There was no indication Tuesday about how the impasse over Quirk's testimony will be resolved. Blessington told Sarmina that "I want to make that part of the record because it quite possibly could lead to a delay or need for other intervention."

Much of Tuesday's testimony at the trial of Lynn and Brennan came from the questioning of two detectives assigned to the District Attorney's Office about how Lynn handled the investigation of allegations of sexual abuse against two priests, the Rev. Thomas J. Smith and the Rev. John Schmeer, both ultimately ousted from their ministries.

Both detectives were questioned by a prosecutor, who had them read excerpts from church files describing how Lynn dealt with allegations against the priests. Then the witnesses were cross-examined by a Lynn defense attorney who tried to show that Lynn was the church official who effectively ended their careers.

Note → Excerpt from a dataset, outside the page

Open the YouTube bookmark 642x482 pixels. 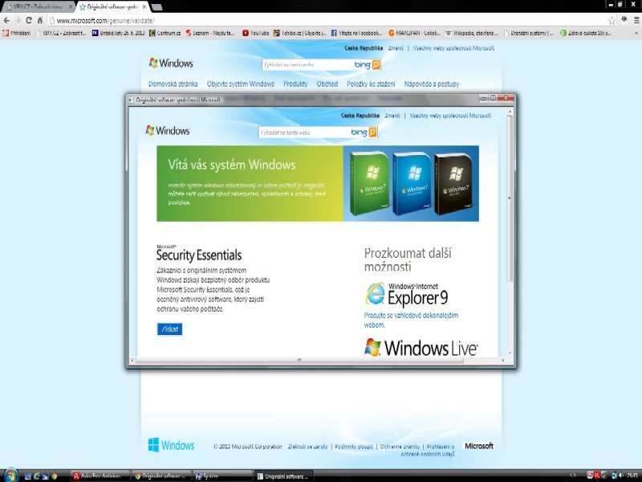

Detective James Dougherty, for example, testified about his review of 20 files and documents, mostly from 2002 and 2003, that pertained to internal archdiocesan investigations of priests accused of sexual abuse.

The alleged abuse occurred in the 1970s and '80s but apparently was not reported to the archdiocese until about April 2002. Lynn, who was responsible for overseeing the investigations, left his post as secretary of the clergy in June 2004.

On cross-examination, defense attorney Jeffrey Lindy tried to establish that Lynn had acted responsibly.

Reading from a summary document, Lindy pointed to at least three instances in which the parents of children supervised by Smith complained that the priest had told the boys to strip naked, and engaged in other improprieties, apparently as part of preparations for a seasonal Passion play.

Lindy read from a letter, summarizing a conversation between Lynn and Smith, in which Smith acknowledges that his behavior was "stupid . . . wrong" and "inappropriate."

"Within two weeks of getting the complaint, Msgr. Lynn got a confession from Father Smith," Lindy said. Dougherty, a former homicide detective, said that appeared to be correct.

Blessington then re-questioned Dougherty and got him to say that, as a veteran police officer, he felt Lynn had not done enough to pursue investigatory leads about other, unnamed individuals who may have been abused by Smith.

Lindy exploded with a loud objection.

"Did Msgr. Lynn spend 20 years in homicide? . . . Yes, or no? . . . Did he have the training that you have?"